A fim de tornar o conteúdo mais acessível, ele usou a linguagem simples durante a apresentação. “Ver os autodefensores, como eu, que também já passei por lá, falando: ‘Eu tenho autonomia, eu tenho direitos, eu sei a minha importância para a sociedade e agora eu vou reeducar a sociedade’, é muito importante”, disse.
Capacidade jurídica
A advogada e professora titular da Universidade de Fortaleza Joyceane Menezes criticou a visão tradicional de incapacidade jurídica, baseada em critérios que não refletem a realidade das pessoas com deficiência. “Capacidade mental não é igual a capacidade civil. A sociedade deve integrar e oferecer meios para que a pessoa possa exercer de modo adequado sua cidadania”, explicou.

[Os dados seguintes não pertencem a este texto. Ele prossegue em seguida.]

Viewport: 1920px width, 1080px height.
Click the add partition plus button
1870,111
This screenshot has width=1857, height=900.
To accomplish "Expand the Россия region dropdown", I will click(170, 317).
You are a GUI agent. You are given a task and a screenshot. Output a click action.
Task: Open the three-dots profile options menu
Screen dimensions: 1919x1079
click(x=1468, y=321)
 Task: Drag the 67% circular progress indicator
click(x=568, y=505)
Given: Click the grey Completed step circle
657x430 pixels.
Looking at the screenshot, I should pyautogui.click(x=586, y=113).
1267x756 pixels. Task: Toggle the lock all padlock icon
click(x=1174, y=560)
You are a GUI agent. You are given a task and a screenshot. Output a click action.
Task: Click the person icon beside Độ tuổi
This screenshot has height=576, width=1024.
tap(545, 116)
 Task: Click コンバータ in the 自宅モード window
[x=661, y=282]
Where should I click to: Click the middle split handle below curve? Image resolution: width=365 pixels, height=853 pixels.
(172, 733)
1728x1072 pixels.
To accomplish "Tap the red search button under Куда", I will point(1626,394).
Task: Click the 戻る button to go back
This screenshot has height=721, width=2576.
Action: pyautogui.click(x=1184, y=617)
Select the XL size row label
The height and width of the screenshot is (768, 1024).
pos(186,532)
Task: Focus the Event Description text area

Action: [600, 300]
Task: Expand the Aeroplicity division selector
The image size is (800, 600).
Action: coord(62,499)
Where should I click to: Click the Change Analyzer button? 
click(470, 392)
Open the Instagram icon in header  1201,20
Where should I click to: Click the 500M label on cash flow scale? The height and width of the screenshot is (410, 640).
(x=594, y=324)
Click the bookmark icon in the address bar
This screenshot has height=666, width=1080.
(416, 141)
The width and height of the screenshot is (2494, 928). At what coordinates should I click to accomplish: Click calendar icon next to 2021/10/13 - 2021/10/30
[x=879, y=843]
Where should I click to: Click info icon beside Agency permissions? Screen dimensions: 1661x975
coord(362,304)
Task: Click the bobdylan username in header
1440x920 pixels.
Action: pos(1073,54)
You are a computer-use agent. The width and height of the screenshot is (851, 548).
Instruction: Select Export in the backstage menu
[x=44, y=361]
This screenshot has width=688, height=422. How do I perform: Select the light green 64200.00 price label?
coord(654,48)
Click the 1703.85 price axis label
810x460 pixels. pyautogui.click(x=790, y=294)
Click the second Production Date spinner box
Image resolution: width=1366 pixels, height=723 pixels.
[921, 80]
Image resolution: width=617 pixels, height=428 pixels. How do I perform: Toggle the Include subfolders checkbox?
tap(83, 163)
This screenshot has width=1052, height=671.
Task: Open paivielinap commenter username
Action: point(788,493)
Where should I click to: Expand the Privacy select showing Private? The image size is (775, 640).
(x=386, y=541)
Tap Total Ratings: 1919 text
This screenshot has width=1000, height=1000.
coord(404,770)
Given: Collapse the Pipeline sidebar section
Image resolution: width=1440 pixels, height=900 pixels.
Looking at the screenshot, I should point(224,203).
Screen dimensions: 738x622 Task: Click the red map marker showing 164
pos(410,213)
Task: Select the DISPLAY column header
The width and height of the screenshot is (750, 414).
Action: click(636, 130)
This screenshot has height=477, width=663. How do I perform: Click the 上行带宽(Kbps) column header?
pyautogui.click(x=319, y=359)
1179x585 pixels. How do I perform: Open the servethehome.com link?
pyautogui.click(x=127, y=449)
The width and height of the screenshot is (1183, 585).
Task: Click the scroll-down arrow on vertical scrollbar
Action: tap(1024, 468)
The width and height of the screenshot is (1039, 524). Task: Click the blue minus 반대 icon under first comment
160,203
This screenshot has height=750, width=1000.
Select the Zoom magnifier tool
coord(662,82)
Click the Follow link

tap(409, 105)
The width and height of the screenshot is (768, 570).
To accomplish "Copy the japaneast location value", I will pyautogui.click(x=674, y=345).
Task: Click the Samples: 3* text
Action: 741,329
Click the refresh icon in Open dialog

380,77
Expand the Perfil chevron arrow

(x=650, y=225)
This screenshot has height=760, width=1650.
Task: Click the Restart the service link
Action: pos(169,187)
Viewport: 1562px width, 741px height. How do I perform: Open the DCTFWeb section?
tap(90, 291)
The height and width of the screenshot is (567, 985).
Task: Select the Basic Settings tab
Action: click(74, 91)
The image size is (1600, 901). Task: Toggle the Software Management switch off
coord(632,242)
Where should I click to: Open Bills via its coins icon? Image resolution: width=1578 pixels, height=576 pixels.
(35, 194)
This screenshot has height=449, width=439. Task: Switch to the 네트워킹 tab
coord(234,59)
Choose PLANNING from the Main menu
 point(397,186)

Já o diretor da Escola Superior de Magistratura do Ceará, desembargador Luciano Lima, reforçou a necessidade de avançar na implementação da Convenção da Organização das Nações Unidas (ONU) sobre o tema e no aprimoramento da própria legislação brasileira e ressaltou a importância da tomada de decisão apoiada, prevista na Lei Brasileira de Inclusão (LBI), como um caminho para garantir a autonomia das pessoas com deficiência. “A implantação integral da Convenção será um marco civilizatório, a partir do qual todas as pessoas, independentemente de suas deficiências, poderão exercer plenamente sua capacidade jurídica e participar da vida em sociedade de forma igualitária, digna e autônoma”, concluiu.
Encontro nacional
Em sua primeira edição, o I Encontro Nacional do Comitê dos Direitos de Pessoas com Deficiência no Âmbito Judicial tem o objetivo de fortalecer o diálogo, promover boas práticas e criar diretrizes que assegurem a inclusão e a acessibilidade no sistema judicial brasileiro.
O encontro reúne especialistas, autoridades, profissionais do Direito e defensores dos direitos das pessoas com deficiência para debater temas fundamentais, como acessibilidade nos tribunais, adaptações de processos judiciais e políticas públicas inclusivas.
A transmissão dos debates está disponível no canal do CNJ no YouTube, inclusive com mecanismos de acessibilidade como tradução em libras e transcrição simultânea, além da autodescrição dos palestrantes antes de suas falas.